Предложенный фрагмент
«Борьба с драконом — это коллективное действие»
Александр Абатуров о своем фильме «Рай»
Одна из главных премьер национального конкурса Beat Film Festival — «Рай» Александра Абатурова, получивший приз за лучшую операторскую работу на главном мировом смотре документального кино IDFA. Абатуров живет и работает во Франции, его предыдущий фильм «Сын», посвященный памяти его двоюродного брата, служившего в российском спецназе, был представлен в программе Берлинале в 2018 году. «Рай» — эпический док о лесных пожарах в Якутии, пепел от которых в 2021 году впервые долетел до Северного полюса. Камера наблюдает за тем, как со стихией сражаются жители отдаленной деревни Шологон. Оператором «Рая» стал Поль Гийом, работающий с Жаком Одьяром и Леей Мисиус,— это он снимал «Париж, 13 округ» и «Аву», и визуально «Рай» ближе к методу работы с реальностью в поздних фильмах Виктора Косаковского («Акварель», «Гунда»), чем к современным докам, снятым методом наблюдения. Об эстетизации катастрофы, Дэвиде Линче и «спутниковом шаманизме» Александр Абатуров рассказал Константину Шавловскому.

Исходные данные

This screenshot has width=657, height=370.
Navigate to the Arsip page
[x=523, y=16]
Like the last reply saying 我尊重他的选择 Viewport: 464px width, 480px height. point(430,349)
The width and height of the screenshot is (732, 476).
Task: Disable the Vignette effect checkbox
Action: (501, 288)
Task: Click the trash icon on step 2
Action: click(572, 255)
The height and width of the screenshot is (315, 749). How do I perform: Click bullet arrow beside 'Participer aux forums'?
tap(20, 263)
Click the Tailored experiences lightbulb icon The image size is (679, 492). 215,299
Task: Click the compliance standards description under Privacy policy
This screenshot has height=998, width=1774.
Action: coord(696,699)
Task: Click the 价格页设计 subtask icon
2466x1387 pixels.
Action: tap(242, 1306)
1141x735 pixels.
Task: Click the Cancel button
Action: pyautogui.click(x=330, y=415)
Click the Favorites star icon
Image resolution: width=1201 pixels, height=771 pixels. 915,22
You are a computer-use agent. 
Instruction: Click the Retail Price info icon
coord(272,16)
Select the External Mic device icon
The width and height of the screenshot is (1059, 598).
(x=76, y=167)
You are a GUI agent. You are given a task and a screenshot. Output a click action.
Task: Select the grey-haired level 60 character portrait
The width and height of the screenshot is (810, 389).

Условие задания
Перепишите фрагмент о фильме «Рай» целиком, без единого изменения в словах и знаках препинания. Листинг получен из другого источника.

Верный результат
«Борьба с драконом — это коллективное действие»
Александр Абатуров о своем фильме «Рай»
Одна из главных премьер национального конкурса Beat Film Festival — «Рай» Александра Абатурова, получивший приз за лучшую операторскую работу на главном мировом смотре документального кино IDFA. Абатуров живет и работает во Франции, его предыдущий фильм «Сын», посвященный памяти его двоюродного брата, служившего в российском спецназе, был представлен в программе Берлинале в 2018 году. «Рай» — эпический док о лесных пожарах в Якутии, пепел от которых в 2021 году впервые долетел до Северного полюса. Камера наблюдает за тем, как со стихией сражаются жители отдаленной деревни Шологон. Оператором «Рая» стал Поль Гийом, работающий с Жаком Одьяром и Леей Мисиус,— это он снимал «Париж, 13 округ» и «Аву», и визуально «Рай» ближе к методу работы с реальностью в поздних фильмах Виктора Косаковского («Акварель», «Гунда»), чем к современным докам, снятым методом наблюдения. Об эстетизации катастрофы, Дэвиде Линче и «спутниковом шаманизме» Александр Абатуров рассказал Константину Шавловскому.